> _本文_:
────────────────────────────────────────
注)以下は、平成8年度100校プロジェクト成果発表会の資料より、 テキストデータを抽出してHTML化したものです。図表類や文字の大きさなど、 文書のイメージは、実物とは異なっていますので御了承下さい。

traceroute の旅

栃木県立小山北桜高等学校
加藤 栄光

1.はじめに

 Webへのアクセスがどのような経路で伝わっていくのか、その経路のとお りに実際に移動していけば、インターネットのイメージを、わかりやすく、と らえることができるのではないかと考えました。

 気象衛星ひまわりの画像が、国立がんセンターのWWWサーバで提供されて います。昨年の8月に、本校から、このひまわりの画像を発信しているサーバ まで、「人間パケット」となって、生徒とともに移動してきました。

2.国立がんセンターまでの traceroute

 traceroute は、めざすサーバまでの経路情報を提供してくれるコマンドで す。国立がんセンターまでの、traceroute は、次のようになっています。
────────────────────────────────────────
> _課題 1_:
次の(a)〜(c)が本文の内容と一致するか、それぞれ「はい」か「いいえ」で答えてください。判断の根拠となる本文の語句をそのまま引用してください。
(a) 生徒とともに、ひまわりの画像を発信しているサーバまで移動した。
(b) ひまわりの画像は、栃木県立小山北桜高等学校のWWWサーバで提供されている。
(c) traceroute は、めざすサーバまでの経路情報を提供するコマンドである。
> _課題 2_: 本文によると、サーバまで移動したとき、生徒とともに何となって移動しましたか。

(保存済みの項目)
────────────────────────────────────────
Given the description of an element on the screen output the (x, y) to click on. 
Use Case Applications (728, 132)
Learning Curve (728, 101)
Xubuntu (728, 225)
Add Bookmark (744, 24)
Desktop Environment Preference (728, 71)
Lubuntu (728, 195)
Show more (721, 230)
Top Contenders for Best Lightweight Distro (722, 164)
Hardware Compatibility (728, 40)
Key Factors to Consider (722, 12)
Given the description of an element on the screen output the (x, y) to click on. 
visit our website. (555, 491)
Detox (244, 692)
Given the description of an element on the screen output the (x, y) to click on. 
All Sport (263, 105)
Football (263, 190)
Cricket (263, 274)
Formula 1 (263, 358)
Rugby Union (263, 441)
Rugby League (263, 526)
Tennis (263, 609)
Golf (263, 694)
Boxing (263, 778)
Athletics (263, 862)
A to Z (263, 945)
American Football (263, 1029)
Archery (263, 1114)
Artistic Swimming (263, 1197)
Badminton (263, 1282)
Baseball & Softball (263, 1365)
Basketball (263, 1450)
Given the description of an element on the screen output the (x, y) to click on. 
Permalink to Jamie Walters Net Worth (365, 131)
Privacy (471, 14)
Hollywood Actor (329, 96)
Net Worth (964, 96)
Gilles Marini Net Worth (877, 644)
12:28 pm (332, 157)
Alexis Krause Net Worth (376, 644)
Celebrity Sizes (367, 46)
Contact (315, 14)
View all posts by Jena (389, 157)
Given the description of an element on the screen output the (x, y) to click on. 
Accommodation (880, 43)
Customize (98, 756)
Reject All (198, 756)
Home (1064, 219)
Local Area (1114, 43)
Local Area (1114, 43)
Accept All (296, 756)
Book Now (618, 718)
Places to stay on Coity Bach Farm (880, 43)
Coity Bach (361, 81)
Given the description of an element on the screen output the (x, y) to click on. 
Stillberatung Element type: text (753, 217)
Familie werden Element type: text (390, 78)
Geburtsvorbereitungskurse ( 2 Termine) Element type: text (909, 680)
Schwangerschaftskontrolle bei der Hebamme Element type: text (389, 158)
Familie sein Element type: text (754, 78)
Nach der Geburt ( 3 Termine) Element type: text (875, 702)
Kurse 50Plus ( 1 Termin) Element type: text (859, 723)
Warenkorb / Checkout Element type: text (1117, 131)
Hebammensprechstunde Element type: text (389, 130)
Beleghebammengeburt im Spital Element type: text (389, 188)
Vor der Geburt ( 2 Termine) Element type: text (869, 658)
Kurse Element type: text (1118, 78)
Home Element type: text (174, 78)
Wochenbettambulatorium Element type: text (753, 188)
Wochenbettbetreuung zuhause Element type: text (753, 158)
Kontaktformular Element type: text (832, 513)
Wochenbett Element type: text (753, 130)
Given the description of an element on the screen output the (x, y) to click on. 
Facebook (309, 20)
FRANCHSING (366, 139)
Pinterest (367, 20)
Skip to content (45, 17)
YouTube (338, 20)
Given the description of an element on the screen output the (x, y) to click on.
────────────────────────────────────────
> _解答 1_:
(a) はい:「「人間パケット」となって、生徒とともに移動してきました」
(b) いいえ:「気象衛星ひまわりの画像が、国立がんセンターのWWWサーバで提供されて」
(c) はい:「traceroute は、めざすサーバまでの経路情報を提供してくれるコマンド」

> _解答 2_: 「人間パケット」となって移動しました。